---------- Fragmento del texto ----------

En 2015 el Festival In-Edit, a la altura de su
13 edición, decidió programar una retrospectiva sobre Tony Palmer (n. 1941),
uno de los cineastas más prolíficos versado sobre todo en el campo del
documental. Entre los once largometrajes seleccionados para dar acomodo a la
retrospectiva figuraba una pieza que había dormido el sueño de los justos por
espacio de treinta y seis años: Bird On a
Wire (1974). Con el asentamiento de las nuevas tecnologías, Palmer se
involucró a la hora de recopilar material filmado susceptible de ser “procesado”
en una suerte de remontaje y, de esta forma, dar salida a largometrajes que
habían quedado “varados” en la orilla
en tiempos de la era analógica, que tuvo en la década de los setenta uno de sus
periodos más florecientes en lo creativo por lo que compete a la música de
rock, pop y/o folk. Géneros que, en mayor o menor medida, sirvieron para que
Leonard Cohen (1934-2016) hilara un discurso
musical recorrido por una poética que, a día de hoy, sigue siendo materia
para estudiosos dispuestos a indagar más allá de la superficie de las palabras,
de esas estrofas que los espectadores cantan a coro, a modo de salmos, mientras
el creador de las mismas, Leonard Cohen ejerce de “profeta” sobre los
escenarios.
La
canción Bird On a Wire da nombre al
documental dirigido y (re)montado por Palmer sobre la gira europea celebrada por
Leonard Cohen en la primavera de 1972, con punto de partida en Dublín y destino final en tierra santa, Jerusalén. Diecinueve conciertos precedieron a ese
cierre de gira en un enclave especialmente significativo para un hombre de raíces
judías, parte esencial de una educación recibida en su Montreal natal. Sin
duda, Tony Palmer fue consciente en todo momento de la importancia que cobraría
la presencia de Cohen en Israel, con una legión de seguidores capaces de
recitar su cancionero como si se tratara de salmos
aprendidos en una sinagoga. La cámara de Palmer, asistida por Les Young,
escruta en el rostro de un artista de ojos verdes, llenos de luz cuando los
astros son propicios y se produce una conexión de naturaleza místico-espiritual
para con el público. Por aquel entonces, el músico y poeta canadiense ya había firmado
tres discos de estudio —Songs of Leonard
Cohen (1967), Songs from a Room
(1969) y Songs of Love and Hate
(1971)— que le habían granjeado una proyección internacional. Atraído desde
temprana edad por poetas europeos —en singular, Federico García Lorca—, a sus
treinta y siete años Leonard Cohen entendió la necesidad de concebir una gira
en el viejo continente, rodeado de un cuerpo de músicos —Jennifer Warnes, Donna
Washburn (voces), Ron Cornelius, David O’Connor (guitarras), Bob “Duke”

---------- Listado proporcionado ----------

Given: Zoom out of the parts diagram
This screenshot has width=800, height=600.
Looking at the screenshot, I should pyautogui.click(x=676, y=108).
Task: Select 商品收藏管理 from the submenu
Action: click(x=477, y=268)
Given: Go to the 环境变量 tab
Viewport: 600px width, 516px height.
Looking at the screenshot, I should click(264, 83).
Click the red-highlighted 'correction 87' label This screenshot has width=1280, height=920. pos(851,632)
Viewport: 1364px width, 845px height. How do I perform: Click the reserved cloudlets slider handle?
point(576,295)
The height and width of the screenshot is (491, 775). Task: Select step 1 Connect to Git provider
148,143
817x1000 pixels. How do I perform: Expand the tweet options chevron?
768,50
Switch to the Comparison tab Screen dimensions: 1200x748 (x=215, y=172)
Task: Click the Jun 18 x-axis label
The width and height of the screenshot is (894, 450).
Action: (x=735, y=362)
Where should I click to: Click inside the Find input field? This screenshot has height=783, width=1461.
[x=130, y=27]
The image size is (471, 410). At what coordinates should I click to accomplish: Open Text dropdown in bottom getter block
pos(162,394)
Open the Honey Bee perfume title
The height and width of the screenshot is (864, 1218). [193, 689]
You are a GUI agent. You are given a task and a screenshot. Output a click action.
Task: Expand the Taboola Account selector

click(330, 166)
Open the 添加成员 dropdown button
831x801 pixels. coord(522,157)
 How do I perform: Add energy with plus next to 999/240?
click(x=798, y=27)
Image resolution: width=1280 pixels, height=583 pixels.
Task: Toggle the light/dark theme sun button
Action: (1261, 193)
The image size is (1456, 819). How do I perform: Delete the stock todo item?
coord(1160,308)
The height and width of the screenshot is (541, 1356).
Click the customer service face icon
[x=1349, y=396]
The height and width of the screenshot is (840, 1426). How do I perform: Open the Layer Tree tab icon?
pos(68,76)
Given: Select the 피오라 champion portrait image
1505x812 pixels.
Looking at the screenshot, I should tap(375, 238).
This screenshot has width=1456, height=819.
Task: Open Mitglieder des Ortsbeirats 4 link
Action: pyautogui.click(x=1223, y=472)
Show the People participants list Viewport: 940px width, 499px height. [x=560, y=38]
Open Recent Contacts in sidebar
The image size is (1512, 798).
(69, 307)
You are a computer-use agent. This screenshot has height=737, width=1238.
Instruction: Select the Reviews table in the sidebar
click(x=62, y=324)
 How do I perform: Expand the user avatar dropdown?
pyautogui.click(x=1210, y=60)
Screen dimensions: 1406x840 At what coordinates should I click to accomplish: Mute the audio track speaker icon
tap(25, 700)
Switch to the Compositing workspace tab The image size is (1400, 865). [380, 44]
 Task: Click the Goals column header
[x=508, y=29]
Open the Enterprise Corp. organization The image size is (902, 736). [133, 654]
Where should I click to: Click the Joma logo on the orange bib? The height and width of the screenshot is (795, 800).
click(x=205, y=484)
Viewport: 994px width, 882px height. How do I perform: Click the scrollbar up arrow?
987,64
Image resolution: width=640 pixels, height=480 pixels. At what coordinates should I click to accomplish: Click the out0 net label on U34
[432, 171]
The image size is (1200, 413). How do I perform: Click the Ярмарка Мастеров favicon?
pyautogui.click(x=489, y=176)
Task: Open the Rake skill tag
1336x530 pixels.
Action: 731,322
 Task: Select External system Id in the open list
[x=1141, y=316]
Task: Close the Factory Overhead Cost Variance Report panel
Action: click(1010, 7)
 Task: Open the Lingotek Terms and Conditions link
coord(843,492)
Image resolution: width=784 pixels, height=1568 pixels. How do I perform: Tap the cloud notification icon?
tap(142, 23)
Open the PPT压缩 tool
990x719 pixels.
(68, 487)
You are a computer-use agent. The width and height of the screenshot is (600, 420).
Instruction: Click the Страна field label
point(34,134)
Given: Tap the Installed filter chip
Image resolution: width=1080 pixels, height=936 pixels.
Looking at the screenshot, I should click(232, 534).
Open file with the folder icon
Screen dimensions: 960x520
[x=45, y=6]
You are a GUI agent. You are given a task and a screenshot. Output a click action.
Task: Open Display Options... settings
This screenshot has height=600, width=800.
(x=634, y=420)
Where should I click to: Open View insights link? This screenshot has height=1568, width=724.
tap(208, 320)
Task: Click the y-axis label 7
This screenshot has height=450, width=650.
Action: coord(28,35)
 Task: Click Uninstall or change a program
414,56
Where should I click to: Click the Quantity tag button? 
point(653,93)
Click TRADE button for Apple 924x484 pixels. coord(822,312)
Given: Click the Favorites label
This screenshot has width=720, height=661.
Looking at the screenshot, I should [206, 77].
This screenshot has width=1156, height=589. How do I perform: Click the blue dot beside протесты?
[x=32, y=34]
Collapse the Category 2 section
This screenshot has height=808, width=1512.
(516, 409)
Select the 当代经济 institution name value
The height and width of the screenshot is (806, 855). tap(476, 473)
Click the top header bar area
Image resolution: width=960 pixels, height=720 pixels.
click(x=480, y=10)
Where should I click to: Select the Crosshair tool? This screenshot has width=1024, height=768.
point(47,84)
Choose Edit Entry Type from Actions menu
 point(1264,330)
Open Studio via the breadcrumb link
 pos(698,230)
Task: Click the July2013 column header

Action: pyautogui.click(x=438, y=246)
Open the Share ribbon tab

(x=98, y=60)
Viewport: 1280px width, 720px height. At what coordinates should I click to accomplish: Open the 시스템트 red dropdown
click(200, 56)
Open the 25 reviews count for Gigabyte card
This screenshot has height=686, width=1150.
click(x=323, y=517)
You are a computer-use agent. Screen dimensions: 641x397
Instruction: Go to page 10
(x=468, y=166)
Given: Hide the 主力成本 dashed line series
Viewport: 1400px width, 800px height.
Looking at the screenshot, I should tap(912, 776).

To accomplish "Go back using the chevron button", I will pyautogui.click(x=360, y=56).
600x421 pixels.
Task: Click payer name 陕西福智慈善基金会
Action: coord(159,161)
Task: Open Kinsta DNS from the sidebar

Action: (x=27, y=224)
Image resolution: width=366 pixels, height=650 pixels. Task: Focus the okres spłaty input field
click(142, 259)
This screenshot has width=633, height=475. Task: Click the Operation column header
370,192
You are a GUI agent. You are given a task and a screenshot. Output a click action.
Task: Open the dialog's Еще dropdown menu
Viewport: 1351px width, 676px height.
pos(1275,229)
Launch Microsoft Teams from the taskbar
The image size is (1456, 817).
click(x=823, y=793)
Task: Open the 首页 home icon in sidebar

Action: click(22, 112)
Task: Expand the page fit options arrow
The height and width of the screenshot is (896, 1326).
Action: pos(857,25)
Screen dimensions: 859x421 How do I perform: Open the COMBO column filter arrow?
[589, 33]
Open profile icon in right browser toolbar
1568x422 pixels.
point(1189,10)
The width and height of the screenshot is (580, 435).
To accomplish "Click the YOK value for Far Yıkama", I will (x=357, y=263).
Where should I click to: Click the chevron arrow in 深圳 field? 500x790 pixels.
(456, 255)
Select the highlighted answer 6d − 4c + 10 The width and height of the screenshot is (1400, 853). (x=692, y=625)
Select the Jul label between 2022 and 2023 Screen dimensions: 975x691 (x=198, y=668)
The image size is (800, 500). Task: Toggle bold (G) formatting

----------

■ Tarea planteada 1 ■
Por favor, reproduce al pie de la letra el pasaje del fragmento desde "en una suerte" hasta "escenarios.", ambos incluidos.
■ Tarea planteada 2 ■
Cita textualmente las líneas del listado que van desde la que contiene "Task: Open the Rake skill tag" hasta la que contiene "coord(843,492)", ambas incluidas.
El fragmento y el listado proceden de fuentes distintas.

■ Respuesta desarrollada 1 ■
en una suerte de remontaje y, de esta forma, dar salida a largometrajes que
habían quedado “varados” en la orilla
en tiempos de la era analógica, que tuvo en la década de los setenta uno de sus
periodos más florecientes en lo creativo por lo que compete a la música de
rock, pop y/o folk. Géneros que, en mayor o menor medida, sirvieron para que
Leonard Cohen (1934-2016) hilara un discurso
musical recorrido por una poética que, a día de hoy, sigue siendo materia
para estudiosos dispuestos a indagar más allá de la superficie de las palabras,
de esas estrofas que los espectadores cantan a coro, a modo de salmos, mientras
el creador de las mismas, Leonard Cohen ejerce de “profeta” sobre los
escenarios.

■ Respuesta desarrollada 2 ■
Task: Open the Rake skill tag
1336x530 pixels.
Action: 731,322
 Task: Select External system Id in the open list
[x=1141, y=316]
Task: Close the Factory Overhead Cost Variance Report panel
Action: click(1010, 7)
 Task: Open the Lingotek Terms and Conditions link
coord(843,492)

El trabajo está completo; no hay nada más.